カルティエ/サントス

FEATUREアイコニックピースの肖像
2020.09.10

1904年にプロトタイプが完成したとされる「サントス」は、ストラップ付きの懐中時計から脱した、初の本格腕時計であった。またこの時計は、スポーツウォッチの先駆けであり、マルチパーパスウォッチの先駆者でもあった。ひと言では表現できないほど、多彩なキャラクター性を備えるサントス。その起こりと現在の姿から、サントスの本質に迫っていくことにしたい。

広田雅将:取材・文 吉江正倫:写真
[連載第25回/クロノス日本版 2015年1月号初出]

SANTOS de CARTIER GALBÉE
ビスモチーフを受け継ぐサントスの基本形

サントス ドゥ カルティエ ガルベ XL

サントス ドゥ カルティエ ガルベ XL
サントスのベーシックモデル。1978年モデルのデザインを踏襲しているが、時計全体の質感ははるかに向上した。また装着感も優秀である。自動巻き(Cal.049MC)。21石。2万8800振動/時。パワーリザーブ約42時間。SS(縦45.54×横34.87mm)。日常生活防水。72万5000円。

 1904年に登場したといわれるカルティエ「サントス」。後年の「タンク」にも影響を与えたこの時計は、旧来のブレスレット付き時計という枠を超えた、初の男性向け量産型腕時計であった。

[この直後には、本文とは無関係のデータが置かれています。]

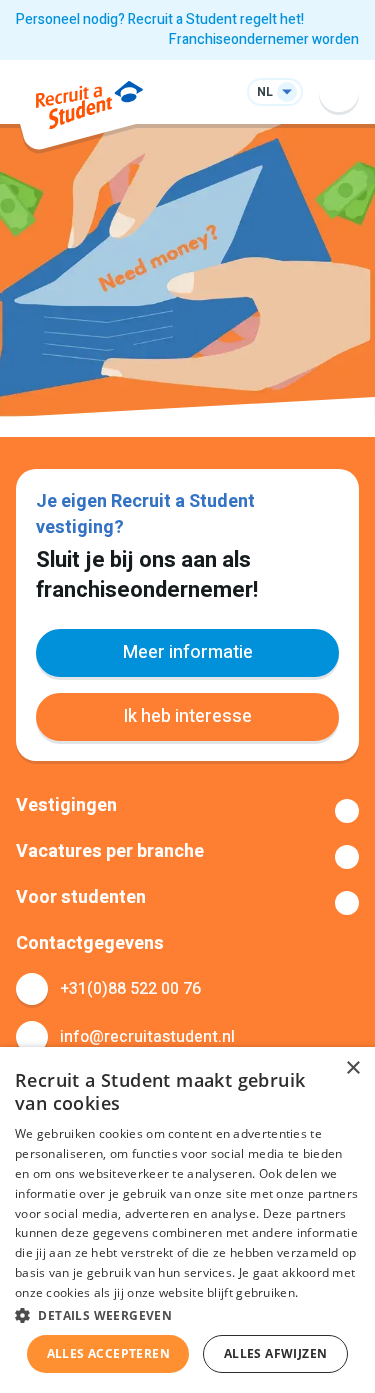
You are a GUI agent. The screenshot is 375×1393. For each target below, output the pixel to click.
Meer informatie (188, 652)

 しかしこのモデルは、腕時計の進化とともに、年々忘れられていった。一因は、1917年に登場したタンクがあまりに高名となったため。そしてもうひとつの理由が、スクエアケースに防水性を持たせることが不可能だったためである。事実カルティエは、70年代後半に、防水性を持たせたラウンドケースのサントスを作ろうと試みたのである。もっとも防水パッキンの進化が、この傑作を再び表舞台に引っ張り出すことになる。1978年にリリースされた新しいサントスは、ゴールドとスティールを大胆に組み合わせ、オリジナルの造形を保ちながらも、防水性と実用性を盛り込んだ近代的な時計となった。その最新版にあたるのが「サントス ドゥ カルティエ ガルベ」である。大きな違いはデザイン。第一作の造形とビスモチーフを生かしつつも、マスキュリンな意匠とサイズ(と言っても現代の基準から見れば十分慎ましやかだ)が与えられた。またケース全体を湾曲させることで、装着感を改善したのも、現代のカルティエらしい配慮といえるだろう。加えて言うならば、カルティエ自製のケースやブレスレットは、過去のモデルでは望むべくもなかった緻密さを、最新版のサントスに与えることに成功したのだ。

 もっともサントスの優れた造形は、登場から100年以上を経た現在でも不変だ。ラグと一体化したケースや、簡潔で視認性に優れた文字盤などを見れば、カルティエの造形センスが、いかに時代に先駆けていたかは容易に理解できるだろう。腕時計の祖にして、永遠の定番であるサントス。次項では、この時計が誕生した経緯を振り返ることにしたい。

サントス ドゥ カルティエ ガルベ XL

(左上)現代のサントスを特徴付けるビス留めのベゼル。ミドルケースにネジで固定することで、日常生活防水(実際の防水性能は30m相当)を得ている。(右上)1904年のモデルから踏襲される文字盤。地がマット仕上げに変更され、インデックスが太くなったほかは、オリジナルにほぼ同じだ。ただ針だけは、かつてのアップルハンドから、現在のカルティエが好む剣型に改められた。なおこれらの針は、すべて本物のブルースティールである。(中)ケースサイド。薄型を謳ってはいないが、厚さは8.67mmしかない。加えてケース全体を湾曲させることで、装着感は極めて優秀だ。また時計に対して、ブレスレットの厚さと重みも適切である。誕生から100年以上も第一線に留まるサントス。その一因が、腕馴染みの良さにあることは間違いない。(左下)1978年以降のサントスに加えられたリュウズガード。コレクション プリヴェ カルティエ パリにラインナップされたサントス以外には、基本的にこのガードが備わっている。ただし仕上げは過去のモデルとまったく異なる。切り立ったエッジや丁寧な筋目処理などは、ケースを自製するようになった現在のカルティエならではの美点だ。(右下)ケースサイドと繋がったラグ。ブレスレットを留めるピンはかなり変わった場所にあるが、これもまたサントスの伝統である。